The signature count does not reflect a lack of need or effort, but rather how constrained public expression around this topic remains. This reality helps ground a more honest conversation about what comes next. The work ahead is not solely legislative, but cultural, shaped by decades of stigma. Creating conditions in which people feel safe enough to speak openly remains a prerequisite for policy change.

Over the past year, PsychedeliCare has built relationships with partner organizations across Europe, engaged public figures from science and culture, and attracted interest from a range of stakeholders. While the signature campaign concludes in January, the broader engagement continues beyond the formal ECI process.

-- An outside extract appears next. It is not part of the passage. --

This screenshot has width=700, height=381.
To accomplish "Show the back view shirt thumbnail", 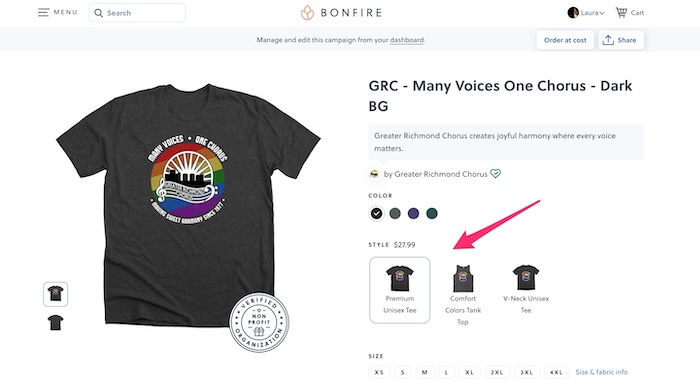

The next phase, informally referred to as PsychedeliCare 2.0, builds on these foundations with a focus on long-term engagement, education, and collaboration. Its core premise remains unchanged: that psychedelic-assisted therapies require safe, ethical, and evidence-based pathways into European health care systems.

Change at this scale does not emerge from a single initiative or institution. It develops through sustained dialogue among stakeholders and civil society more broadly. PsychedeliCare’s first phase illustrated what coordinated, citizen-led action can initiate. The work ahead lies in continuing that exchange, carefully and responsibly, across contexts and communities.

A Shared Invitation

PsychedeliCare EU is an open invitation to move beyond stigma and silence toward a mental-health future grounded in evidence, care, and shared responsibility.

This movement belongs to everyone who shapes that future: citizens whose lived experience gives it meaning; researchers and clinicians who safeguard its integrity and ethics; educators who foster understanding; and policymakers who turn insight into systems that serve people.

To anyone who cares about mental health in Europe—whether you bring expertise, experience, or curiosity—there is a place for you here. The future of psychedelic care will not be built by a few but shaped collectively.